What is needed — The listing below should be written out again word for word, please.

Working data —
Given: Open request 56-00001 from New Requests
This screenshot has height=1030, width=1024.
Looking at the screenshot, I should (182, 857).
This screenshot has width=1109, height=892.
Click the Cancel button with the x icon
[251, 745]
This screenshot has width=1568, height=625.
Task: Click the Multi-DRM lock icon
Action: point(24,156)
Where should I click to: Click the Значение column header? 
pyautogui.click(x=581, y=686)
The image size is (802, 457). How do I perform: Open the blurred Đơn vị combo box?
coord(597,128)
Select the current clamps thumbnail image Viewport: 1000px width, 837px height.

Result for this task —
Given: Open request 56-00001 from New Requests
This screenshot has height=1030, width=1024.
Looking at the screenshot, I should (182, 857).
This screenshot has width=1109, height=892.
Click the Cancel button with the x icon
[251, 745]
This screenshot has width=1568, height=625.
Task: Click the Multi-DRM lock icon
Action: point(24,156)
Where should I click to: Click the Значение column header? 
pyautogui.click(x=581, y=686)
The image size is (802, 457). How do I perform: Open the blurred Đơn vị combo box?
coord(597,128)
Select the current clamps thumbnail image Viewport: 1000px width, 837px height.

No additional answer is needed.